By the time the band had signed to Partisan Records for a Speed Kills reissue, which landed last November, they had already finished work on its follow-up, The Mutt’s Nuts. Continuing the frenzied pace of Speed Kills, The Mutt’s Nuts starts with a lightning fast run of six punk songs full of precision and anger (“Did I stutter? Did I fuck,” Chubby says on “It’s Me Who Will Pay”). Then, from the album’s midpoint onwards, things get weirder and more diverse.

While Speed Kills‘ influences could be firmly placed in the late ’70s, The Mutt’s Nuts see the band borrowing from the ’50s and ’60s, too. Recent single “Life’s Lemons” is a genuine old-school ballad, while “Life On The Bayou” sees Chubby backed by widescreen synths and jangling piano, taking them to new sonic plains. However far the songs travel musically from the band’s punk and hardcore roots, though, Manning Walker’s pub-rock growl at the front keeps everything connected to the punk basements they emerged from. Lyrically, The Mutt’s Nuts is a departure, too — more thoughtful but still urgent and vital as Manning Walker dissects institutional racism, hearing songs an ex-partner loved on the radio constantly after a breakup, gentrification, and social inequality.

“We’re a really solid unit on this album,” Manning Walker says. “It’s not a jack-of-all-trades situation any more. Everyone’s a master of their own piece, whereas Speed Kills was everyone scrambling to get their shit together.”

Ahead of the release of The Mutt’s Nuts at the end of the month, I spoke to Manning Walker and guitarist Tom “Razor” Hardwick about the creation of the new album, how the frontman says the London punk scene is “as strong as it’s ever been in my lifetime,” and why their upcoming 40-date UK tour is set to be a walk in the park compared to previous grueling schedules or day jobs.
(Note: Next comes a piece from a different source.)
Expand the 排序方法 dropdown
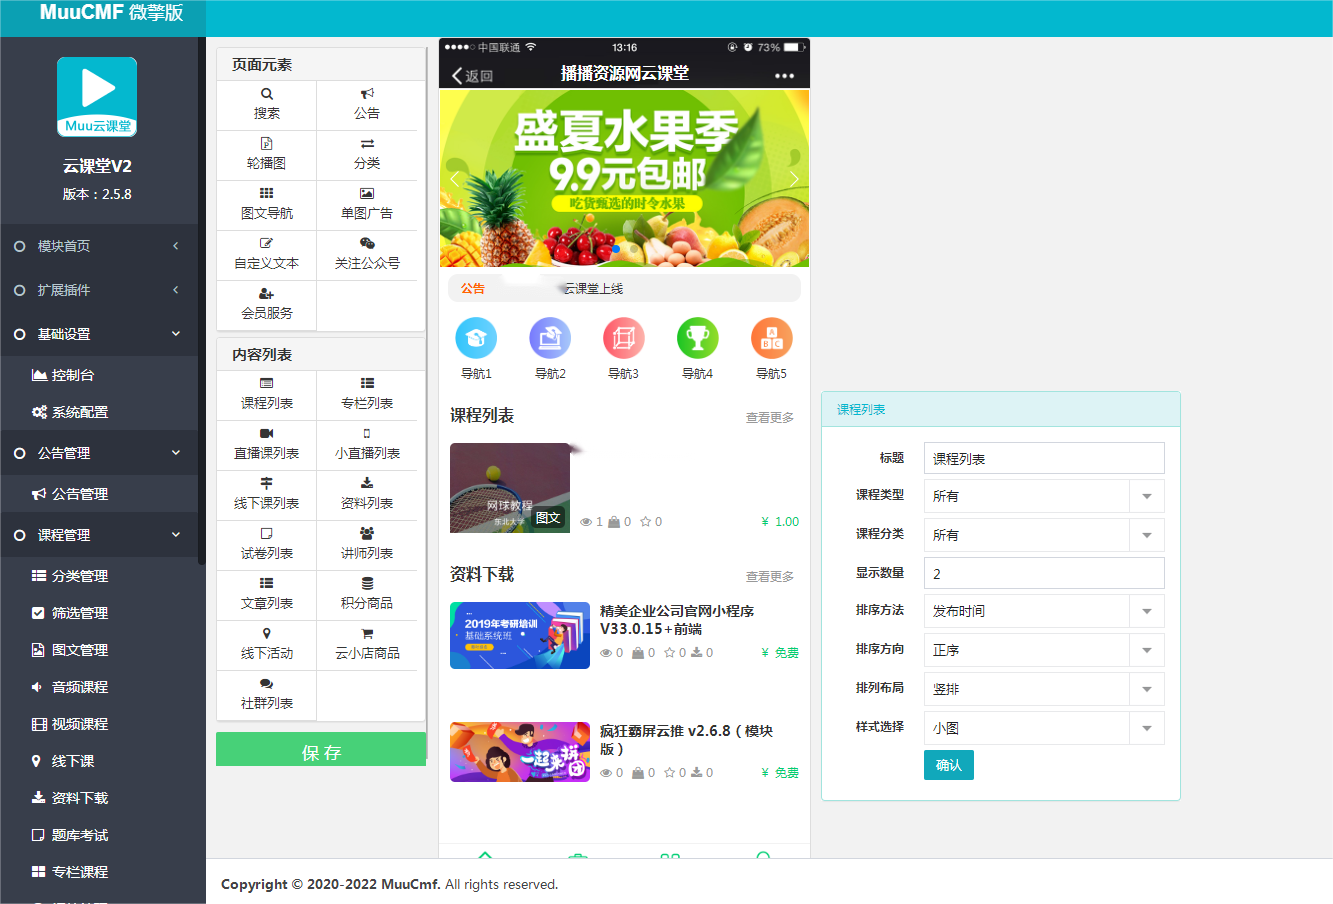The width and height of the screenshot is (1333, 904). click(x=1043, y=611)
How far back do some of the songs on this album date? Did you start work on it right after Speed Kills?

TOM “RAZOR” HARDWICK: It’s been a year since we recorded it. We recorded it in late July and early August last year.

CHARLIE “CHUBBY” MANNING WALKER: Me and Razor would be WhatsApping each other voice notes of ideas. We couldn’t meet up and practice, so it took a little bit of long-distance stuff to get it together. Then when we actually got in a room together, it was basically already there, and came together very quickly.
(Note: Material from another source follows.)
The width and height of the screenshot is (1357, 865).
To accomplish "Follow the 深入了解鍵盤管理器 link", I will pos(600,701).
HARDWICK: There were basically at least two versions of every song that is on the record.

MANNING WALKER: Yeah, lots of the songs have a slow, medium, and fast versions demoed. The songs were there, it was just getting them into a shape that we were happy with.

The record goes to some slower, more heartfelt places than Speed Kills. Was that a premeditated move to try new styles, or did it just come out sounding that way?
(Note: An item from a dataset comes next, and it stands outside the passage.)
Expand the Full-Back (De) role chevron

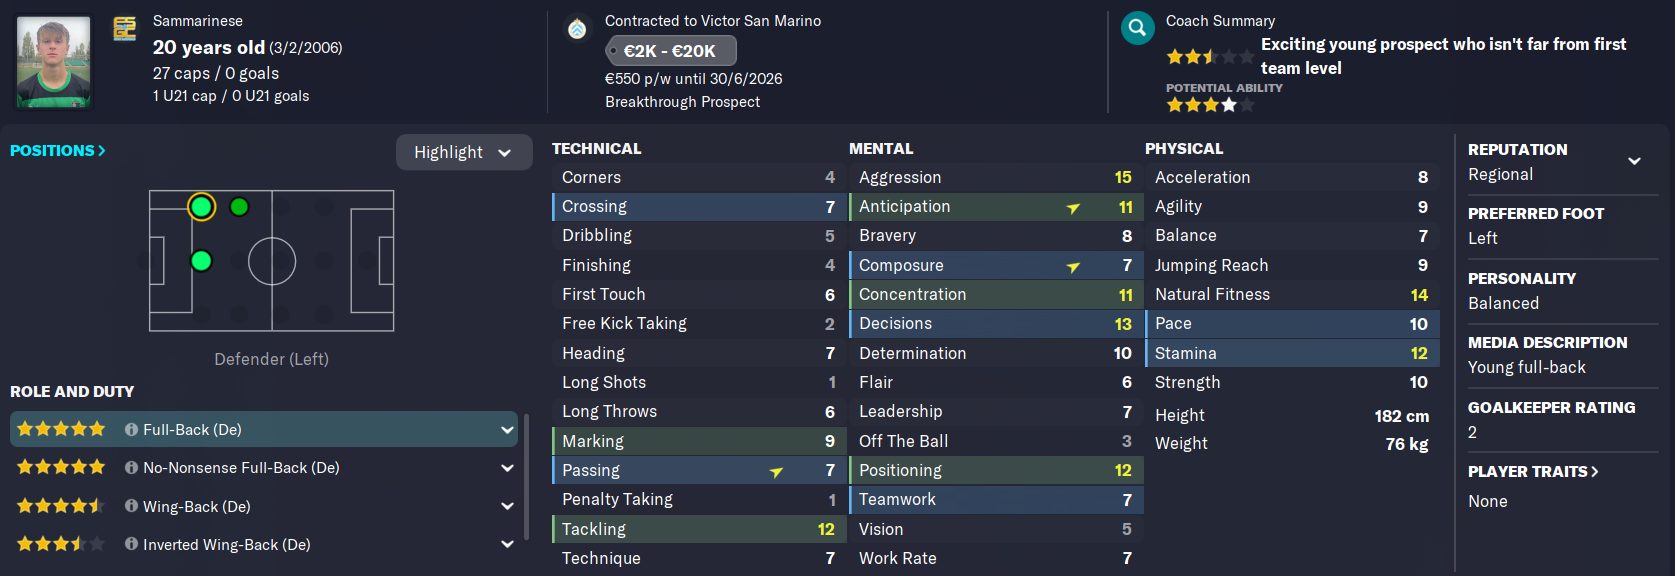coord(507,430)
MANNING WALKER: We weren’t trying to prove to anyone that we could make a slow song, because we’re not trying to prove anything to anyone. It’s more a case of it being for us, and that we would like to do this, rather than consciously edging people towards a slower Chubby And The Gang record. You can hear music that’s forced.

HARDWICK: With Chubby And The Gang, I don’t think there’s ever been a conscious stream of thought where we think we want to appease this type of person, or this type of listener. We’ve only ever done things we like and we think are good, and the tunes speak for themselves.

MANNING WALKER: In 2021, it’s quite arrogant to think that everyone should like your music. I’d rather 10 out of 100 people love something than all 100 sort of like it.

HARDWICK: If you get the diehards, that’s the win.

Lockdown allowed everyone time to stop and contemplate their lives. Do you see that period of time reflected in the lyrics on The Mutt’s Nuts?

MANNING WALKER: I think so, yeah. Speed Kills is much more “I don’t like this, and I don’t like this, and I like this but I don’t like this.” The Mutt’s Nuts has got more of a narrative to it, and is a collection of experiences and thoughts. I grew up in a part of London that there aren’t many songs about, and people don’t really talk about it that much. Someone said I should write a song about being a minicab driver for five years, and I thought that it sounded shit and no one wanted to hear it. But [in lockdown] I did it and I’m glad I thought about it. We had a bit more time to contemplate what we were doing rather than just racing through it.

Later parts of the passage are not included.